**EXTRAIT:**
● ● ●
Mais les choses changent, constate-t-elle.

On réalise qu’on peut faire de l’argent avec les énergies renouvelables et les nouvelles technologies. Et les politiciens constatent qu’ils n’ont plus le choix d’écouter la population pour qui l’environnement est devenu une réelle préoccupation.

Margaret Atwood

Mais pour mobiliser les gens, il faut tout de même que cela soit joyeux, ajoute Margaret Atwood. « On n’y arrivera pas en ne mangeant que du tofu et en portant des uniformes gris fabriqués en bambou [rires]. Il doit y avoir du style, du plaisir, sinon personne ne va embarquer. » Aujourd’hui, quand elle écrit sur l’environnement, l’écrivaine se sent davantage écoutée. « Je suis une optimiste réaliste, dit celle qui porte des lunettes roses sur la couverture de son livre. Je crois que les choses iront mieux à condition qu’on y mette les efforts. »

Une « mauvaise féministe » ?

En janvier 2018, Margaret Atwood signe une tribune dans le Globe and Mail intitulée « Suis-je une mauvaise féministe ? ». Ce texte, qu’on retrouve dans Questions brûlantes, fait suite au tollé soulevé par une lettre d’appui au professeur et écrivain Steven Galloway, accusé d’avoir agressé sexuellement une étudiante à l’Université de la Colombie-Britannique, en 2016 (l’affaire est encore devant les tribunaux). À l’époque, les signataires de la lettre critiquent la gestion de l’Université qui a congédié le professeur sans aucune preuve.
● ● ●
**DONNÉES FOURNIES:**
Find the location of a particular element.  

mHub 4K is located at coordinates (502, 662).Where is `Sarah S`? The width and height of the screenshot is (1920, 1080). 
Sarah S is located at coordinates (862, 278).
● ● ●
**TRAVAIL DEMANDÉ:**
Reproduisez mot pour mot le passage de l'extrait qui va de « On réalise qu’on » jusqu'à « une réelle préoccupation. ».

**RÉPONSE COMPLÈTE:**
On réalise qu’on peut faire de l’argent avec les énergies renouvelables et les nouvelles technologies. Et les politiciens constatent qu’ils n’ont plus le choix d’écouter la population pour qui l’environnement est devenu une réelle préoccupation.